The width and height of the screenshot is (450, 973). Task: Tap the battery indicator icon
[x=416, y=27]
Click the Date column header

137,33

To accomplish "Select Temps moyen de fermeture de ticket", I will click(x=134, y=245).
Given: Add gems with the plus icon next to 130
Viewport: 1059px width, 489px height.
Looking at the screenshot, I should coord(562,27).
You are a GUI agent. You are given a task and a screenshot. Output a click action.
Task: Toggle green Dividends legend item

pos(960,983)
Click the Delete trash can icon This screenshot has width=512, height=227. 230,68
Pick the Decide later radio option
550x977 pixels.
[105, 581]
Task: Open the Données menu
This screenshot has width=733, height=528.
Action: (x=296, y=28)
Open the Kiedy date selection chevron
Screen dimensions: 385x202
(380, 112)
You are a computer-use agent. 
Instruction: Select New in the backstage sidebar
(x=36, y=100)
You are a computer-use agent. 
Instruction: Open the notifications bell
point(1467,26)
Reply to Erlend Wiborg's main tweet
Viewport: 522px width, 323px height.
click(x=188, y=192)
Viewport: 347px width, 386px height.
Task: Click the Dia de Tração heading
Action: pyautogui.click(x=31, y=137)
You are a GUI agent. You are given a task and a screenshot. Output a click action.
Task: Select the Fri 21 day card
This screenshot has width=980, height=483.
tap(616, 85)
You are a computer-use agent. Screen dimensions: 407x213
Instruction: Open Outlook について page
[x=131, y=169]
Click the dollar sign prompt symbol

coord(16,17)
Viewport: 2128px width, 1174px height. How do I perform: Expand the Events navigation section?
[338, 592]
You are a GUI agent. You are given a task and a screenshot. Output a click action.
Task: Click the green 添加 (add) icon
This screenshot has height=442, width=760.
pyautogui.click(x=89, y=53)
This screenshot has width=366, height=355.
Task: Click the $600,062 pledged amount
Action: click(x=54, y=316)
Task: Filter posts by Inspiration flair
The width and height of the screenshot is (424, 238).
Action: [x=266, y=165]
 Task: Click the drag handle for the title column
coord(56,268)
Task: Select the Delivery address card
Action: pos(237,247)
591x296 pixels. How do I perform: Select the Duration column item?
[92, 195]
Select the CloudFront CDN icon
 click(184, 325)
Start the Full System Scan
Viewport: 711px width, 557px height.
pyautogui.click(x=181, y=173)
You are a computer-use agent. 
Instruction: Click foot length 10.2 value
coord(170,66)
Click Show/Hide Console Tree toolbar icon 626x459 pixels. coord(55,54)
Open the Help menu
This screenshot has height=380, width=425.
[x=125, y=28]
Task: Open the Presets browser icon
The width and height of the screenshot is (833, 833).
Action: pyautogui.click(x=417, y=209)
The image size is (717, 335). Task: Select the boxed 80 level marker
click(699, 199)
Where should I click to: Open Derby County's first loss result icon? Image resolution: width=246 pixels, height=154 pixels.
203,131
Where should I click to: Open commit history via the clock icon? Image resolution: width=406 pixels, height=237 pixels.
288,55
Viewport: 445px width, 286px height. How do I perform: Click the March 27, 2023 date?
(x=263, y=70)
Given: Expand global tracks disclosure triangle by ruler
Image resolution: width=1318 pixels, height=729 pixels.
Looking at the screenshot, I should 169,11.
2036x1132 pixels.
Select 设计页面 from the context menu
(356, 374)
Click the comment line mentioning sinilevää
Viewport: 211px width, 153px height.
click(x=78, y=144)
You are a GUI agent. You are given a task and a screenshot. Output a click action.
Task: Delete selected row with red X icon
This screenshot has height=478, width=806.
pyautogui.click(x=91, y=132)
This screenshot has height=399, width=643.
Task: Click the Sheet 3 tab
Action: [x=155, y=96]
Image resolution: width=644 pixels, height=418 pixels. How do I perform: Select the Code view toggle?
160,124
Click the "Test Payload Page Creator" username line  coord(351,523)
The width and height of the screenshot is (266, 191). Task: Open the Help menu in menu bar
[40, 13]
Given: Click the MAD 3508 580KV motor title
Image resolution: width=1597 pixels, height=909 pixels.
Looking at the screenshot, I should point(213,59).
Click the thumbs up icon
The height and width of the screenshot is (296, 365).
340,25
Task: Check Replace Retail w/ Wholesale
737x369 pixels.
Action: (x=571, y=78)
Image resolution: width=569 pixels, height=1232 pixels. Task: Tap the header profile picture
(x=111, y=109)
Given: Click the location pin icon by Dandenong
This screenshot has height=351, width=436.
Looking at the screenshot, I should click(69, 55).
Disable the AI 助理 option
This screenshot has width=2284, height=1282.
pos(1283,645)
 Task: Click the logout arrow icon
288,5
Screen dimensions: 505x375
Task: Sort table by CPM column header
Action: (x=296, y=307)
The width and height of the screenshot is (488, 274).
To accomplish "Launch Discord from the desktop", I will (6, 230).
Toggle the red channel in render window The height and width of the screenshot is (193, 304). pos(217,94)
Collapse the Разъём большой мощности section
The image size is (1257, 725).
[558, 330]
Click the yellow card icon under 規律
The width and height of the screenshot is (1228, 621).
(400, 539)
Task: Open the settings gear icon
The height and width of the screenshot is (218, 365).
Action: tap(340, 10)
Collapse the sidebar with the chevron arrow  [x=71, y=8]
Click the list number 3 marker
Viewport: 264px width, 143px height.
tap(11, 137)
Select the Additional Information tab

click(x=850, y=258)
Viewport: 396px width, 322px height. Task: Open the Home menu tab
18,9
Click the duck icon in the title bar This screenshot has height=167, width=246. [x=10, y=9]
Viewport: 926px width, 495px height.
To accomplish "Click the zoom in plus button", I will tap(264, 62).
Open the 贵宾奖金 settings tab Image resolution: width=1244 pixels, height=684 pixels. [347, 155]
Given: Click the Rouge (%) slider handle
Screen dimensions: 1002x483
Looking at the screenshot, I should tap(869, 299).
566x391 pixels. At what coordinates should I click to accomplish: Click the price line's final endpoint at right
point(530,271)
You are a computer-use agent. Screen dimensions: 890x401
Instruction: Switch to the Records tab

□ □ □ □ □ □ □

Aim:
Could you recast all the rows above as a numbered list, leaving out the blank lines?

Reply to the exercise:
1. The width and height of the screenshot is (450, 973). Task: Tap the battery indicator icon
2. [x=416, y=27]
3. Click the Date column header
4. 137,33
5. To accomplish "Select Temps moyen de fermeture de ticket", I will click(x=134, y=245).
6. Given: Add gems with the plus icon next to 130
7. Viewport: 1059px width, 489px height.
8. Looking at the screenshot, I should coord(562,27).
9. You are a GUI agent. You are given a task and a screenshot. Output a click action.
10. Task: Toggle green Dividends legend item
11. pos(960,983)
12. Click the Delete trash can icon This screenshot has width=512, height=227. 230,68
13. Pick the Decide later radio option
14. 550x977 pixels.
15. [105, 581]
16. Task: Open the Données menu
17. This screenshot has width=733, height=528.
18. Action: (x=296, y=28)
19. Open the Kiedy date selection chevron
20. Screen dimensions: 385x202
21. (380, 112)
22. You are a computer-use agent. 
23. Instruction: Select New in the backstage sidebar
24. (x=36, y=100)
25. You are a computer-use agent. 
26. Instruction: Open the notifications bell
27. point(1467,26)
28. Reply to Erlend Wiborg's main tweet
29. Viewport: 522px width, 323px height.
30. click(x=188, y=192)
31. Viewport: 347px width, 386px height.
32. Task: Click the Dia de Tração heading
33. Action: pyautogui.click(x=31, y=137)
34. You are a GUI agent. You are given a task and a screenshot. Output a click action.
35. Task: Select the Fri 21 day card
36. This screenshot has width=980, height=483.
37. tap(616, 85)
38. You are a computer-use agent. Screen dimensions: 407x213
39. Instruction: Open Outlook について page
40. [x=131, y=169]
41. Click the dollar sign prompt symbol
42. coord(16,17)
43. Viewport: 2128px width, 1174px height. How do I perform: Expand the Events navigation section?
44. [338, 592]
45. You are a GUI agent. You are given a task and a screenshot. Output a click action.
46. Task: Click the green 添加 (add) icon
47. This screenshot has height=442, width=760.
48. pyautogui.click(x=89, y=53)
49. This screenshot has width=366, height=355.
50. Task: Click the $600,062 pledged amount
51. Action: click(x=54, y=316)
52. Task: Filter posts by Inspiration flair
53. The width and height of the screenshot is (424, 238).
54. Action: [x=266, y=165]
55.  Task: Click the drag handle for the title column
56. coord(56,268)
57. Task: Select the Delivery address card
58. Action: pos(237,247)
59. 591x296 pixels. How do I perform: Select the Duration column item?
60. [92, 195]
61. Select the CloudFront CDN icon
62.  click(184, 325)
63. Start the Full System Scan
64. Viewport: 711px width, 557px height.
65. pyautogui.click(x=181, y=173)
66. You are a computer-use agent. 
67. Instruction: Click foot length 10.2 value
68. coord(170,66)
69. Click Show/Hide Console Tree toolbar icon 626x459 pixels. coord(55,54)
70. Open the Help menu
71. This screenshot has height=380, width=425.
72. [x=125, y=28]
73. Task: Open the Presets browser icon
74. The width and height of the screenshot is (833, 833).
75. Action: pyautogui.click(x=417, y=209)
76. The image size is (717, 335). Task: Select the boxed 80 level marker
77. click(699, 199)
78. Where should I click to: Open Derby County's first loss result icon? Image resolution: width=246 pixels, height=154 pixels.
79. 203,131
80. Where should I click to: Open commit history via the clock icon? Image resolution: width=406 pixels, height=237 pixels.
81. 288,55
82. Viewport: 445px width, 286px height. How do I perform: Click the March 27, 2023 date?
83. (x=263, y=70)
84. Given: Expand global tracks disclosure triangle by ruler
85. Image resolution: width=1318 pixels, height=729 pixels.
86. Looking at the screenshot, I should 169,11.
87. 2036x1132 pixels.
88. Select 设计页面 from the context menu
89. (356, 374)
90. Click the comment line mentioning sinilevää
91. Viewport: 211px width, 153px height.
92. click(x=78, y=144)
93. You are a GUI agent. You are given a task and a screenshot. Output a click action.
94. Task: Delete selected row with red X icon
95. This screenshot has height=478, width=806.
96. pyautogui.click(x=91, y=132)
97. This screenshot has height=399, width=643.
98. Task: Click the Sheet 3 tab
99. Action: [x=155, y=96]
100. Image resolution: width=644 pixels, height=418 pixels. How do I perform: Select the Code view toggle?
101. 160,124
102. Click the "Test Payload Page Creator" username line  coord(351,523)
103. The width and height of the screenshot is (266, 191). Task: Open the Help menu in menu bar
104. [40, 13]
105. Given: Click the MAD 3508 580KV motor title
106. Image resolution: width=1597 pixels, height=909 pixels.
107. Looking at the screenshot, I should point(213,59).
108. Click the thumbs up icon
109. The height and width of the screenshot is (296, 365).
110. 340,25
111. Task: Check Replace Retail w/ Wholesale
112. 737x369 pixels.
113. Action: (x=571, y=78)
114. Image resolution: width=569 pixels, height=1232 pixels. Task: Tap the header profile picture
115. (x=111, y=109)
116. Given: Click the location pin icon by Dandenong
117. This screenshot has height=351, width=436.
118. Looking at the screenshot, I should click(69, 55).
119. Disable the AI 助理 option
120. This screenshot has width=2284, height=1282.
121. pos(1283,645)
122.  Task: Click the logout arrow icon
123. 288,5
124. Screen dimensions: 505x375
125. Task: Sort table by CPM column header
126. Action: (x=296, y=307)
127. The width and height of the screenshot is (488, 274).
128. To accomplish "Launch Discord from the desktop", I will (6, 230).
129. Toggle the red channel in render window The height and width of the screenshot is (193, 304). pos(217,94)
130. Collapse the Разъём большой мощности section
131. The image size is (1257, 725).
132. [558, 330]
133. Click the yellow card icon under 規律
134. The width and height of the screenshot is (1228, 621).
135. (400, 539)
136. Task: Open the settings gear icon
137. The height and width of the screenshot is (218, 365).
138. Action: tap(340, 10)
139. Collapse the sidebar with the chevron arrow  [x=71, y=8]
140. Click the list number 3 marker
141. Viewport: 264px width, 143px height.
142. tap(11, 137)
143. Select the Additional Information tab
144. click(x=850, y=258)
145. Viewport: 396px width, 322px height. Task: Open the Home menu tab
146. 18,9
147. Click the duck icon in the title bar This screenshot has height=167, width=246. [x=10, y=9]
148. Viewport: 926px width, 495px height.
149. To accomplish "Click the zoom in plus button", I will tap(264, 62).
150. Open the 贵宾奖金 settings tab Image resolution: width=1244 pixels, height=684 pixels. [347, 155]
151. Given: Click the Rouge (%) slider handle
152. Screen dimensions: 1002x483
153. Looking at the screenshot, I should tap(869, 299).
154. 566x391 pixels. At what coordinates should I click to accomplish: Click the price line's final endpoint at right
155. point(530,271)
156. You are a computer-use agent. Screen dimensions: 890x401
157. Instruction: Switch to the Records tab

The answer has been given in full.